Say NO!

To Watch Out, say No and make Alarm for:

A. Sexual exploitation of children

The Law is very clear that there should be no sexual behaviour for learners under the age of 16.  This includes the viewing of pornography that is prevalent in our primary schools and homes. Learners are not able to understand the impact of their actions on their minds, emotions or bodies, nor foresee the consequences thereof when engaging in sexual behaviour. Private parts must be respected and valued as precious, to be protected from peers and predators.

B. Drugs – Substance Abuse

Prevention is hundredfold better than cure. Learners must understand what the difference is between medicine and drugs is and how destructive addiction is. Learners must be able to identify the traps and avoid them.

C. Bullying

Scientific research on bullying among a representative sample of secondary school learners in Gauteng, compiled by the College of Economic and Management Sciences (CEMS). Quotes from the research findings (09.2012):

‘It is clear from the research that cyber bullying takes place predominantly through SMSs and social networks accessed through cellphones.’

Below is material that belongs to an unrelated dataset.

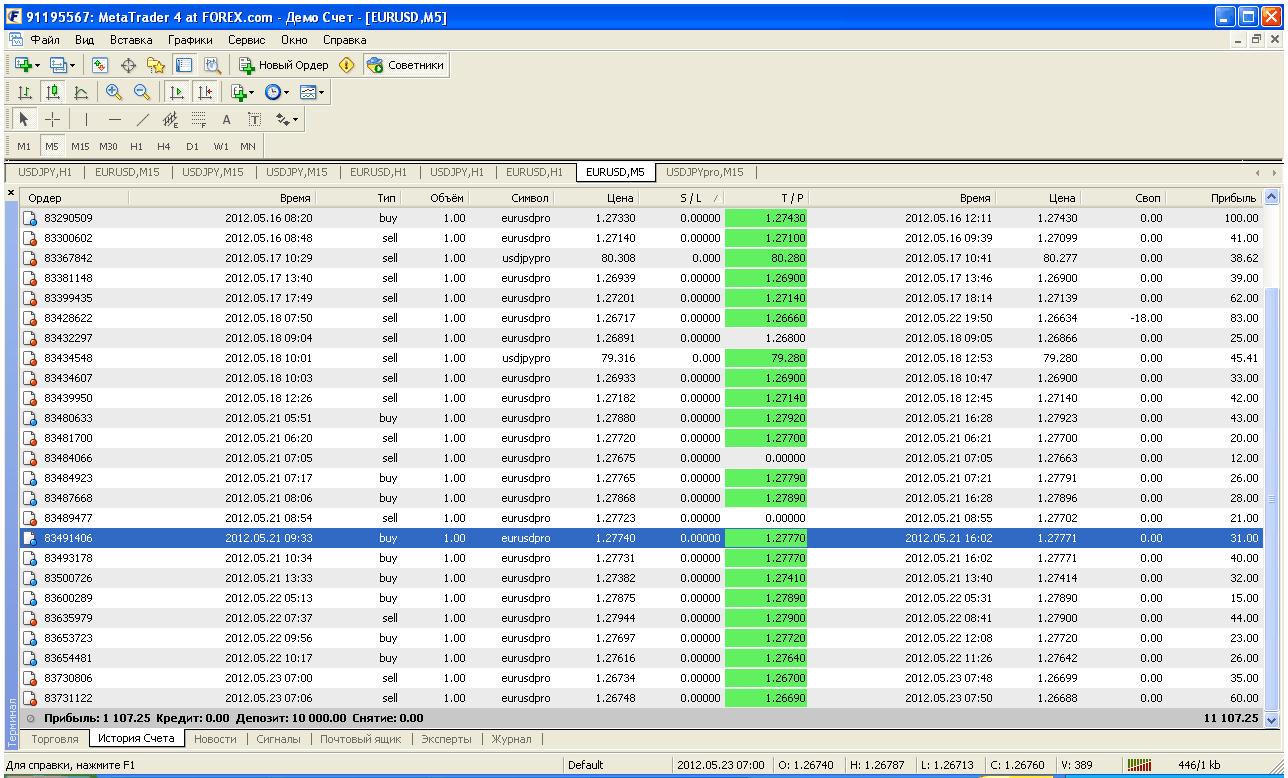
Task: Open the periodicity clock dropdown
Action: pyautogui.click(x=277, y=92)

‘Cyber bullying experiences via cellphones primarily include name calling, rumours and gossiping and use of upsetting messages. If ignored, cyber bullying could reach undesirable crisis levels, which could impact negatively on broader society.’

‘Other cyber bullying experiences include exposure to sexual remarks (24.5%); unflattering and suggestive personal photos spread online (13.3%) and being bullied, recorded and photos/videos distributed online (8.7%). The latter findings reveal evidence of sexting as a new phenomenon emerging among young people.’

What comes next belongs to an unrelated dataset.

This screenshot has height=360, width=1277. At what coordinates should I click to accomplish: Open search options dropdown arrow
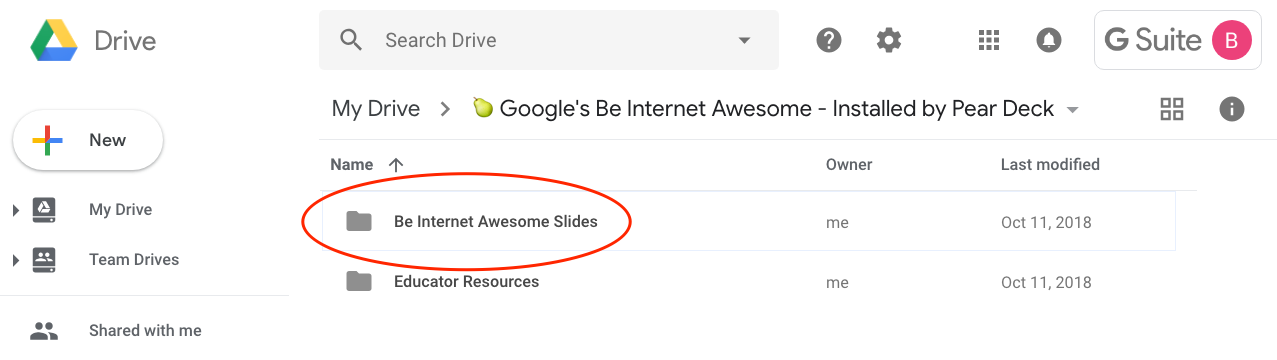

‘Notably, most bullying occurs off school premises, which places a burden on especially parents and the community to familiarise themselves with and refrain from trivialising this behaviour, and take the bulling phenomenon more seriously.’

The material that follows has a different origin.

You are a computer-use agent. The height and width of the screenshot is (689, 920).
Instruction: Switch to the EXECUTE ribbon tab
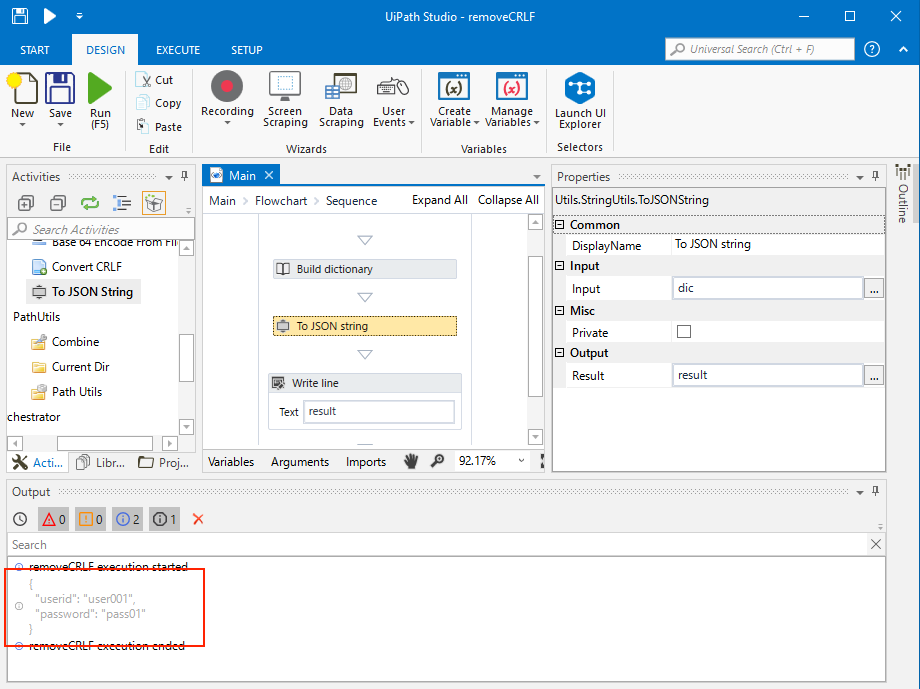[x=178, y=50]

‘Analysis of traditional forms of bullying (physical, emotional and verbal), revealed that most of the learners who were bullied mainly experienced name calling, physical encounters and threats and intimidation by mainly younger perpetrators.’

‘The research also highlights concerns regarding the seriousness of the impact of bullying among young people, who revealed feelings of sadness and depression.’

‘Also, a third of learners reported bullying incidents to friends, which illustrates a high level of trust among peers.’

Watch Out helps children identify these bad behaviours and to get professional help to help those in trouble and those making the trouble.